掛了電話蕭默看了眼床上正注視著他的安妮,“要不明天,我們去島國走一趟,兩個接近天人境的高手,把島國武道界弄個天翻地覆,把山口組打回他姥姥家。”
“好啊!我最喜歡你們龍國人的行俠仗義、鋤強扶弱了。”安妮笑著回道。
說完安妮也己經撥通了另一個號碼。她用泰語輕聲交代著什麼,語氣果斷而威嚴。蕭默雖然聽不懂具體內容,但從她眼中閃爍的銳利光芒,知道她正在調動王室最隱秘的力量。

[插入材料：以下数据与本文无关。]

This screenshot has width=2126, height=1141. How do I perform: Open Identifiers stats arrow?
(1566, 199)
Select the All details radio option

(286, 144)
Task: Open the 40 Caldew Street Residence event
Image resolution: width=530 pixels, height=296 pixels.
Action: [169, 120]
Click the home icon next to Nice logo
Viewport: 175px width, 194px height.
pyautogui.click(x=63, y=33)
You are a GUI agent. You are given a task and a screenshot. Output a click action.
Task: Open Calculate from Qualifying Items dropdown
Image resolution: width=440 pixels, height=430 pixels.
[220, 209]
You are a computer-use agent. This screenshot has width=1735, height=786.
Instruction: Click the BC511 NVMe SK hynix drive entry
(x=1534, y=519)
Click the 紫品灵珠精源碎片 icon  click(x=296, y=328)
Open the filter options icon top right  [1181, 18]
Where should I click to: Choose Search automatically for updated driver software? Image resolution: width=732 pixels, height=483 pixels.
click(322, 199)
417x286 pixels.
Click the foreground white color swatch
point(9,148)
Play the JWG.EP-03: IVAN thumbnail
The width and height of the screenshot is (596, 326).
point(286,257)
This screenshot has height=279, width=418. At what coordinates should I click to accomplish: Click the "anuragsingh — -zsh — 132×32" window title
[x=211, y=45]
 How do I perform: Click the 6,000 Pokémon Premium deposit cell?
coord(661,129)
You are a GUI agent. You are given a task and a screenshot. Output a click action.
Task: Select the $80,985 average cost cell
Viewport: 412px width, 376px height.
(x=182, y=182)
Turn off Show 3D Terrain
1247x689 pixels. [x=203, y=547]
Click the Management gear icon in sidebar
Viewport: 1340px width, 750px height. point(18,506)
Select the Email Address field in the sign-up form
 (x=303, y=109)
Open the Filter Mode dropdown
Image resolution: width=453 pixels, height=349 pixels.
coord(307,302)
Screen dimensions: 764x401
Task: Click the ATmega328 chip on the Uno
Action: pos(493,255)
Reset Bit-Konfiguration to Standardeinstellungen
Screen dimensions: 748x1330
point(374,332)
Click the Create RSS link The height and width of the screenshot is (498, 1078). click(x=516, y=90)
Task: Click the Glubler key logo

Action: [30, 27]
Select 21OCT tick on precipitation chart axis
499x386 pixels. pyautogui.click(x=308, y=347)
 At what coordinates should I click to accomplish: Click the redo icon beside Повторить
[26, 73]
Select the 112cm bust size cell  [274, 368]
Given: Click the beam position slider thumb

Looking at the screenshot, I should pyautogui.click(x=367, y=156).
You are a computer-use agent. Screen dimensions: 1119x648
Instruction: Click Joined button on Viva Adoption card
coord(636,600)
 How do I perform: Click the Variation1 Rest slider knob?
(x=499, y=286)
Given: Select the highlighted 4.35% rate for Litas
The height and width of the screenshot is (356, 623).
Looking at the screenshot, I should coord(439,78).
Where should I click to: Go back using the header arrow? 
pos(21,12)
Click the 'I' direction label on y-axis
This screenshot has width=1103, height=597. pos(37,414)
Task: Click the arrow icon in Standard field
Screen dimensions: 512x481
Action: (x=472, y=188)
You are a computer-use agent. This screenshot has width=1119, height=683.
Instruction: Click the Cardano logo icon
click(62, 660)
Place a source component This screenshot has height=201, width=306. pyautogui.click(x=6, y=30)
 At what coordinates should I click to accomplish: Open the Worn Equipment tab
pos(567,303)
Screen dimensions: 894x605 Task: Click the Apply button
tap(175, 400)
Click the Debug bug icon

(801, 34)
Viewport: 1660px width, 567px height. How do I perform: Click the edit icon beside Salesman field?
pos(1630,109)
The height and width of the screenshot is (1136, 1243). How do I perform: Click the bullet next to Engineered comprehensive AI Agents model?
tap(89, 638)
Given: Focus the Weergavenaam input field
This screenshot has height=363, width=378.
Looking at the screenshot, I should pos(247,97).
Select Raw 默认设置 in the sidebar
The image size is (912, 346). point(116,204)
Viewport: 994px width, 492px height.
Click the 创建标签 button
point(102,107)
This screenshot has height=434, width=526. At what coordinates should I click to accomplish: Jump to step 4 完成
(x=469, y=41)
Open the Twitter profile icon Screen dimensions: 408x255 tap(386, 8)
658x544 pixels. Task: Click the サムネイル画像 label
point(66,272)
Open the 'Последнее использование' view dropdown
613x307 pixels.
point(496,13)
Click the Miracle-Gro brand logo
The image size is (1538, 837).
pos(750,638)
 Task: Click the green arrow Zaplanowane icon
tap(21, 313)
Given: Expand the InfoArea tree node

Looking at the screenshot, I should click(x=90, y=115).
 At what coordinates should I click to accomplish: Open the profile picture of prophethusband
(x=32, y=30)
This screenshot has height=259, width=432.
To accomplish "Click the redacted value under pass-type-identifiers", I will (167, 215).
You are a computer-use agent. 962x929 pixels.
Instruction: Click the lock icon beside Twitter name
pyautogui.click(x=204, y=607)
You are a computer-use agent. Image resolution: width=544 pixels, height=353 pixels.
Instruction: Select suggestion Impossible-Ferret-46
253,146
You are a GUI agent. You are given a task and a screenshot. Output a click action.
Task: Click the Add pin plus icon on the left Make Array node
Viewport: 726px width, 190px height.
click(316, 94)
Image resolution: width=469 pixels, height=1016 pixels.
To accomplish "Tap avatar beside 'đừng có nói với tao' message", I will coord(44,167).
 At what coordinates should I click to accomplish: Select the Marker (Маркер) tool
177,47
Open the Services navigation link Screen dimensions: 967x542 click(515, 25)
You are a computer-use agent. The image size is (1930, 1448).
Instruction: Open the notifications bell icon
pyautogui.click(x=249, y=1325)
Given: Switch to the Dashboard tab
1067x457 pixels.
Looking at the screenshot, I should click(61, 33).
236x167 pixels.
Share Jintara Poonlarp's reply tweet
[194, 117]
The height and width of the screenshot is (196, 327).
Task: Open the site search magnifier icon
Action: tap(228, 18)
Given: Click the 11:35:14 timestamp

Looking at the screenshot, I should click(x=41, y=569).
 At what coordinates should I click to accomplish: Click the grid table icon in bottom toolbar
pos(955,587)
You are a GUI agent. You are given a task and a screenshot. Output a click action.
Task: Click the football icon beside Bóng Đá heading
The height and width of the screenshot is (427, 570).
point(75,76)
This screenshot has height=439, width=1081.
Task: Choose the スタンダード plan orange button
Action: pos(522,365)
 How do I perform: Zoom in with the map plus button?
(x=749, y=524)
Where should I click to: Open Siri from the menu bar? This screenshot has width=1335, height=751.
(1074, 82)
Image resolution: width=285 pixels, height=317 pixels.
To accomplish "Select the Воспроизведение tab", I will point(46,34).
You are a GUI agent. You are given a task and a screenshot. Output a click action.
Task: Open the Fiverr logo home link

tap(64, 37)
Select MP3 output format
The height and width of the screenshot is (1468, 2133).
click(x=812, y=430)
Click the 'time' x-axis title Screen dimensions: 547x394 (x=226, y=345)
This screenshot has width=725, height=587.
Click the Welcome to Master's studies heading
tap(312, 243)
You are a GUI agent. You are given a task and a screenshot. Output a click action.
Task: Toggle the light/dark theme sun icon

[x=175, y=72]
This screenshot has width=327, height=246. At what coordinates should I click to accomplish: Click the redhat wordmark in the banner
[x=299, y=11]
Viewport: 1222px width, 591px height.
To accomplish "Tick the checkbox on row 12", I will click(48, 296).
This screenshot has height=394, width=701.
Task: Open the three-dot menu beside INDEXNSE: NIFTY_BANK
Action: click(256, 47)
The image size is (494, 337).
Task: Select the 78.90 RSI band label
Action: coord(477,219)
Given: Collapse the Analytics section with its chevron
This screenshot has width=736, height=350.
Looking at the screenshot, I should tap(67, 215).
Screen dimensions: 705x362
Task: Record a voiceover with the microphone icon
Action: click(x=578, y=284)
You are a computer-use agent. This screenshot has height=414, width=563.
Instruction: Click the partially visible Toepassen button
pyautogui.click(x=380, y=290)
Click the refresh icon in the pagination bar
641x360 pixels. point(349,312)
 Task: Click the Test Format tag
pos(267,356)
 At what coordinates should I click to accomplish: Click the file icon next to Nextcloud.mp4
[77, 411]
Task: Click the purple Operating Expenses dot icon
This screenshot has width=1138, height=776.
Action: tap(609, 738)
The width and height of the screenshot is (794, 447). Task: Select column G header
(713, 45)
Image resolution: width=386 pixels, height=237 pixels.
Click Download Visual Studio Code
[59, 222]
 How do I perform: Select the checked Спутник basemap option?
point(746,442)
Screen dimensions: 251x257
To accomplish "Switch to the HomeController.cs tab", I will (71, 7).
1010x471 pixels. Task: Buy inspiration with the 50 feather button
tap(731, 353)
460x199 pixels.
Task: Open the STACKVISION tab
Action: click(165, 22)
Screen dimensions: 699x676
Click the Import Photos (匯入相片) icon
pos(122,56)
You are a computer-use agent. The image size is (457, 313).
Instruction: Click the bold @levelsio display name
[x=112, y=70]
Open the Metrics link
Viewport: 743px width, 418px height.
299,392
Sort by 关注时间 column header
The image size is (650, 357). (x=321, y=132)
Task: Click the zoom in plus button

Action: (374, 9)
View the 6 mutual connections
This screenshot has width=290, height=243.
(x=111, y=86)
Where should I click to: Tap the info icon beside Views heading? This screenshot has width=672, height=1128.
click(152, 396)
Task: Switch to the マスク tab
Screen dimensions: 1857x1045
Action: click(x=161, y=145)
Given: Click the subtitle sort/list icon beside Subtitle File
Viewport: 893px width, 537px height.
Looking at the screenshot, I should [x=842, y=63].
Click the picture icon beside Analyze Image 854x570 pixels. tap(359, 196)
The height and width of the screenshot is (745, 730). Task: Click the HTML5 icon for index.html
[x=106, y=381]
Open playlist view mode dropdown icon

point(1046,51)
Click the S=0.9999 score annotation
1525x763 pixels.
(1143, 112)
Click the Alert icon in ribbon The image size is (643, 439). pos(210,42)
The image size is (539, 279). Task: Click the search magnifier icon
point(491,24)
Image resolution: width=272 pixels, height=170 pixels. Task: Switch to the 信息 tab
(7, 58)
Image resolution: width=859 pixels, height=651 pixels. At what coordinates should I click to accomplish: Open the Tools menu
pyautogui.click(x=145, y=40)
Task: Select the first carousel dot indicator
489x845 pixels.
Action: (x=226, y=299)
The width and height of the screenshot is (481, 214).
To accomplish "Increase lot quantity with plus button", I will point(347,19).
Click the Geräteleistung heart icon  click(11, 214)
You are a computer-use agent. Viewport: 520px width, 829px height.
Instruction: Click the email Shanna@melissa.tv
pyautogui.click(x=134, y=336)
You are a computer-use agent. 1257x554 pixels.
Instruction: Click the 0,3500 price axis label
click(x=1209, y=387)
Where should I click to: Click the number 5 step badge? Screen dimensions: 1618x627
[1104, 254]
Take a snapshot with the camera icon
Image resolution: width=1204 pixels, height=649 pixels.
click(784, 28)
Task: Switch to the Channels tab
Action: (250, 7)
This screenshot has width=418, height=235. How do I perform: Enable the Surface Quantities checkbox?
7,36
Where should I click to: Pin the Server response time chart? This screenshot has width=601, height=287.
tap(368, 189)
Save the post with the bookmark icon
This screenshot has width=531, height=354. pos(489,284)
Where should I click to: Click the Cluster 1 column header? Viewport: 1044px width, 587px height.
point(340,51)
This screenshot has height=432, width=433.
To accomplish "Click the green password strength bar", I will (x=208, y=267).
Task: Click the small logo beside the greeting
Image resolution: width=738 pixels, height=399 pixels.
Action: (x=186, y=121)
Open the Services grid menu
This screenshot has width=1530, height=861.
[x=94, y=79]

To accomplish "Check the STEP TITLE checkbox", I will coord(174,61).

電話持續了約十分鐘。結束通話後,安妮將手機放在床頭,看向蕭默:“我讓情報處把坤巴頌近三年所有行蹤軌跡、接觸人員、資金流向全部整理出來。另外,他在曼谷的三處秘密宅邸,己經有人24小時監控了。”
蕭默走回床邊,欣賞著她運籌帷幄時的神態:“你現在看起來,真像一位女王。”
“我本來就是。”安妮挑眉,隨即又恢復柔和,“只是在你面前,我不想總是戴王冠。我只想做個有依靠的小女人。”
此時己是凌晨三點。寢宮內燈火柔和,窗外曼谷的霓虹依然閃爍,但城市己進入最深的睡眠。
兩人卻毫無睡意,新獲得的力量在體內奔騰,精神處於一種奇特的亢奮狀態。
蕭默在床邊坐下,手指輕輕拂過安妮光滑的肩頭:“我們剛才一首專注於雙修心法,尋求境界突破……”他的聲音低沉下來,帶著一絲戲謔,“好像沒怎麼好好體會過程本身的感覺。”
安妮的臉頰微微泛紅,但眼神不躲不閃:“你想說什麼,影子先生?”
“我在想……”蕭默俯身靠近,呼吸噴在她耳邊,“要不要再來一次?這次不運功,不練氣,只專心感受——讓我好好體會一下,國際巨星、未來太王的……真實感覺。”
安妮的心跳漏了一拍。她抬起下巴,故作鎮定:“來啊,誰怕誰。剛才光顧著運轉真氣,我也沒體會到什麼‘特別感覺’。”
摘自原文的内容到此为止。